Bernt followed much more slowly, just in time to witness her consume several soul fragments, three of which rose from the pile of rubble that now filled the tunnel nearly to hip height. That still made him a little uncomfortable, but this really wasn’t the time to work out what was going on with her. At least she didn’t physically try to eat the dead. He had more urgent issues to deal with, and any power she could gain in the meantime was a benefit.
“Jori, stay back for a moment, alright?” He raised his hands again. “I’m going to move the rubble.”
He needed to dig out the dead kobolds to find the one with his bag. He needed that healing potion, at the very least, and his backup wand. Hopefully, one of them had been carrying his pyromancer’s wand as well. But he was in no shape to move rocks with his bare hands. He wasn’t about to tire himself out doing it that way, and he wouldn’t have even if he hadn’t been lamed. A quick earth shaping cantrip later, the first of the corpses rose out of the rubble, pushed up as he forced other stones to meld underneath it. It was wearing a tail ring made of gold and silver, with a few precious stones set into it.
Finally some loot. Bernt achingly dragged himself up to the body, pulled the ring off, and stuffed it into a pocket. The second corpse didn’t have anything of value, but the third had Bernt’s bag slung over its shoulders. He breathed a sigh of relief as he stripped it off, going through it to find the potion.
It was all there.
He pulled the potion out, and moved to break the seal on it when he heard a rustle right behind him. He turned his head to look as a clawed hand gripped his shoulder, and a knife plunged toward his neck. For a moment, Bernt felt like time stood still. He tried to pull back, but there wasn’t time to do anything. He would die here, right now, and there wasn’t time to do anything.
Hot blood sprayed over Bernt’s face as the kobold was violently jerked backwards, throat torn wide open.
Bernt stared down at the dying creature, dumbfounded. It was the second one he’d raised out of the pile. It hadn’t been dead.
Jori hissed at it, slashing its face again in rage until it stopped twitching. It took longer than he would have expected, and he averted his gaze. The scene was… kind of messed up. Like watching a cat play with a dead mouse—except the mouse was quite a bit bigger than the cat in this case.
Then, just as quickly, she was calm again, sitting down on the rubble as if nothing had happened and watching him with faintly glowing eyes.
“Bad lizard. Sneaky,” she hissed. Then she poked the body with her foot demonstratively and grinned. “Not so sneaky now.”
He didn’t know what to say. She’d saved his life.
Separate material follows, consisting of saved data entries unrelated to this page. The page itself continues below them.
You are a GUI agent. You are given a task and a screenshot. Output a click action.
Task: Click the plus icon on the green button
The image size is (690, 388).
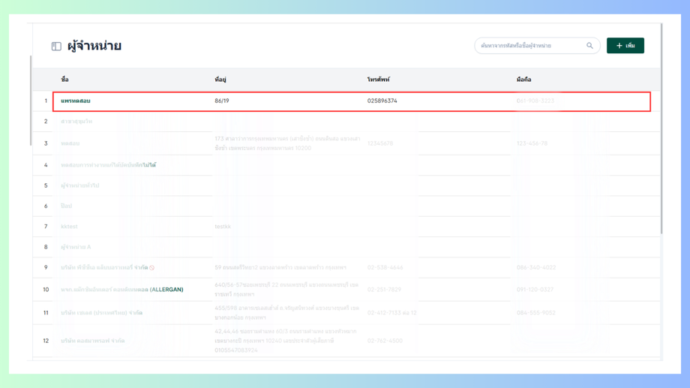pyautogui.click(x=620, y=45)
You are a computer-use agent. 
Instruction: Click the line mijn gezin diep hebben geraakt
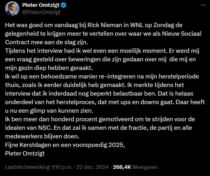[x=49, y=68]
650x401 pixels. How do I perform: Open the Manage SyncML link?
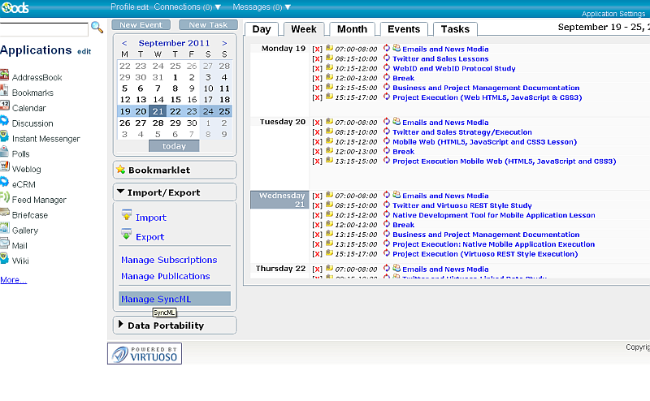click(155, 300)
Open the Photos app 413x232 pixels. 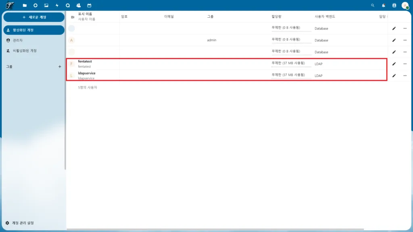[46, 6]
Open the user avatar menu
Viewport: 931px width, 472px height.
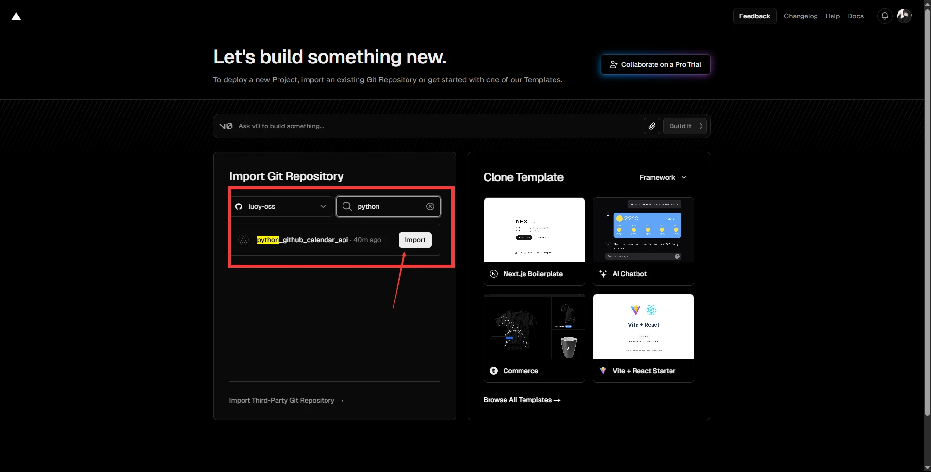904,16
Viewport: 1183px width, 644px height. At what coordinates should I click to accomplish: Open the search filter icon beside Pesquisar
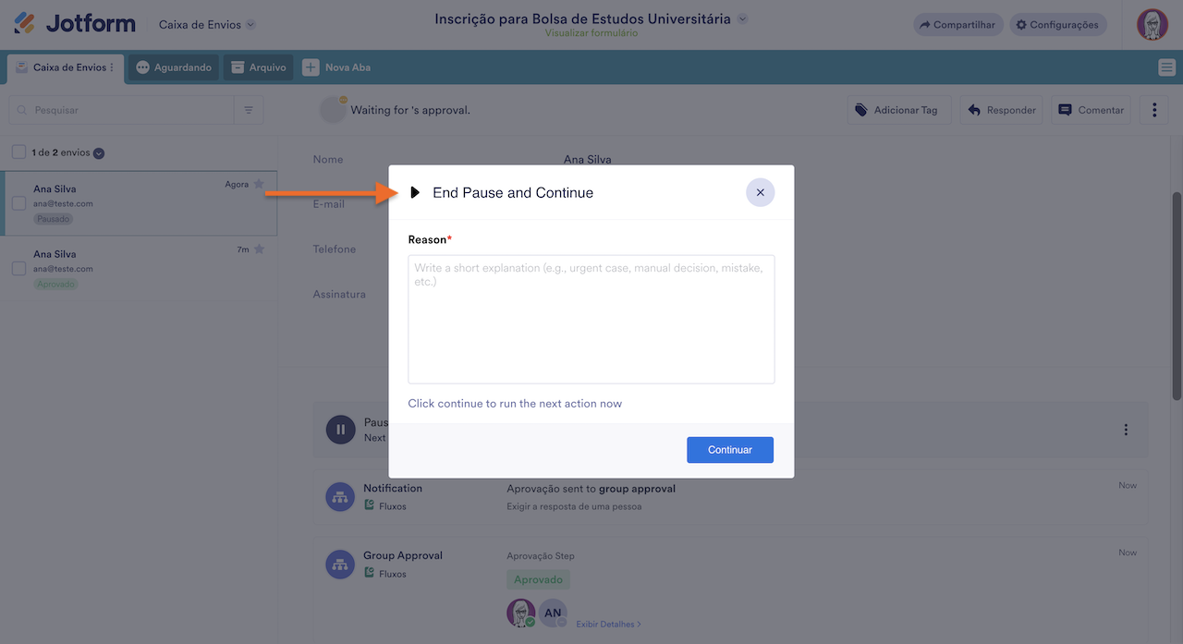(x=249, y=109)
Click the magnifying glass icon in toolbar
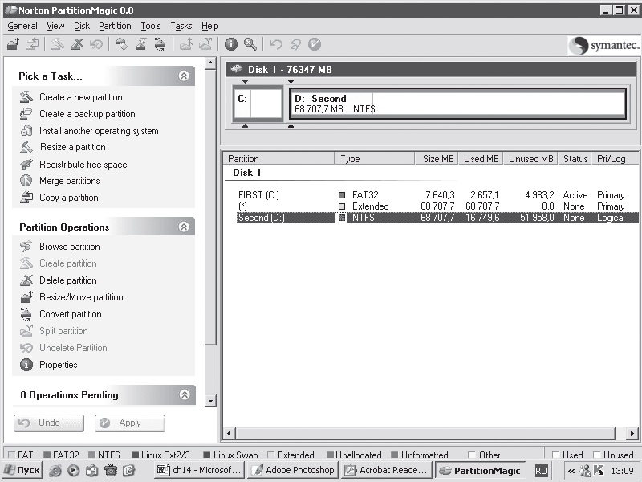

Her personality hadn’t changed—he didn’t think she was going to turn on him or anything. But… she was a lot more dangerous than she’d been just a few days earlier.
“Jori. I’m glad that we’re friends.”
Breaking the seal on Therion’s potion, he drank it down. He tried not to think about what a waste it was. A potion like this could heal almost anything, and he was wasting it on a relatively minor knee injury. But he didn’t have a lower-grade potion, and he’d get himself killed if he tried to hobble through a dungeon on one leg just to save some money.
Experimentally, he straightened his leg, which obeyed with an odd popping noise. It hurt for a second, then felt completely fine. Bernt sighed in relief.
“Alright, Jori, keep an eye out for anyone coming down the tunnel, please.”
He needed to find his wand, and then he needed a break.